The Bank’s approach to these challenges was to simultaneously support the provision of a line of credit and the strengthening of an apex lending institution and participating financial institutions. The line of credit fed two funds that were wholesaled by the apex institution, the Bank for Investment, and Development of Vietnam (BIDV). The Rural Development Fund II provided resources for financial institutions to on-lend at market-determined interest rates to households and micro-, small- and medium-scale enterprises for investments in agriculture rural-based businesses. The Micro-Finance Loan Fund was channeled through accredited microfinance institutions to individuals and micro-enterprises, with loan amount ceilings set at a relatively low level to ensure that the rural poor were the beneficiaries. The BIDV and participating financial institutions all prepared institutional development plans, and the Bank helped provide technical assistance and training to support their implementation.
At its closing in September 2009, the project was showing significant gains across a wide range of measures:
- Field surveys made of samples of sub-borrowers indicate that their incomes grew by 60-65% as a result of the investments made.
- The number of incremental jobs created was estimated at 274,000—equivalent to 550% of the appraisal estimate—and jobs were created in a wide range of sub-sectors from basic agricultural production to transport and manufacturing.
- The project had financed a wide range of investments by 445,000 families and small enterprises throughout Vietnam—equivalent to 250% of the appraisal target.
- This is the first operation in Vietnam requiring commercial banks to apply environmental standards for small loans.
- Twenty-five financial institutions and microfinance institutions were active, as planned.
- On financial sector issues, the project has been an important complement to the broader technical assistance provided by the financial sector team and the International Monetary Fund. It has helped the Bank to build a strong partnership with the financial institutions in Vietnam and to implement on the ground the agreed policy initiatives, including the adoption of international banking standards. It has been instrumental in achieving significant improvements at individual banks.
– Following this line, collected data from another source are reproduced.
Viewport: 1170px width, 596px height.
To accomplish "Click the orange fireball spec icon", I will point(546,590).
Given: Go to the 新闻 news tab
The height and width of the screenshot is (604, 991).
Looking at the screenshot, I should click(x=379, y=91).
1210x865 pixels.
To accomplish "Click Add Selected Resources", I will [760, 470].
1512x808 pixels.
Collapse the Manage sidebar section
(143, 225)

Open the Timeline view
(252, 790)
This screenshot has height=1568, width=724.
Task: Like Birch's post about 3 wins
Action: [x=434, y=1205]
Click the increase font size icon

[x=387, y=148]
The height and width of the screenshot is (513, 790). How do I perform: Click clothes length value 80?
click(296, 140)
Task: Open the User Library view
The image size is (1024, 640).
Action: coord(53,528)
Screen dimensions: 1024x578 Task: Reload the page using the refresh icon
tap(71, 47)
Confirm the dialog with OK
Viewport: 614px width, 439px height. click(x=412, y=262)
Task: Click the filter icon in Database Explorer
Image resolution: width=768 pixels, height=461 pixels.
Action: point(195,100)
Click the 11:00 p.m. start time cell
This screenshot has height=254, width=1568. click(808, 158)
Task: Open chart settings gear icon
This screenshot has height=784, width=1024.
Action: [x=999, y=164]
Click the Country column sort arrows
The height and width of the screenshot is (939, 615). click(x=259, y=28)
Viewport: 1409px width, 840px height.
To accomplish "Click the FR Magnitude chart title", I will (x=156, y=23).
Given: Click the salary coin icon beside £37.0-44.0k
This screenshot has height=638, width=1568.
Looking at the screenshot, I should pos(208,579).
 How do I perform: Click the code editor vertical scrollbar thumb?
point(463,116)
- The training, technical support, and the continuous policy dialogue and advice from the Bank have transformed the wholesale bank into one of the strongest and most transparent financial institutions in Vietnam, and the first one to get a Moody’s credit rating.
- The program of technical assistance has supported significant strengthening of the strategy framework, governance, operational structure and human resources strategy of the Vietnam Bank for Agriculture and Rural Development, Vietnam’s biggest bank.
There were some 275,000 sub-loans averaging less than US$350 by the Micro-Finance Loan Fund, with most of these expected to have reached the poor. Of these sub-loans, 32% of the funding went to the poorest region, the Northern Midlands and Mountains. Another 43% went to the relatively poor Red River Delta, which, while having a relatively lower poverty rate, includes a large absolute number of poor households. Some 37% of all sub-loans were made to women, with the proportion by participating financial institutions ranging from 10% to 50% in the case of Rural Development Fund I and from 13% to 67% in the case of the Micro Finance Loan Fund.
The World Bank’s International Development Association (IDA), its fund to assist the world’s poorest people, provided US$236.4 million, equal to 37% of the project’s total investments. The participating financial institutions provided 400% of the resources anticipated in the project’s design, and the sub-borrowers more than 600%. The high demand for technical assistance and training to support institutional development caused the budget allocation for this component to increase to an actual cost of US$10.3 million from an initial estimate of US$4.8 million.
Toward the Future
The Government and the BIDV have made a commitment to continue to manage the revolving fund in line with the original project development objectives of strengthening the banking system’s capacity in the rural areas, encouraging rural investment and increasing the access of the rural poor to formal financial services. The long-term sustainability of the project’s interventions depends upon: (a) the continued profitability of rural investment in the context of continuing economic liberalization; and (b) the prudent assessment of credit risk by the BIDV and the participating financial institutions which have improved their financial positions under this project. Key government agencies and financial institutions decided to build on the successful outcome of the project with a follow-on Third Rural Finance Project which became effective in 2009.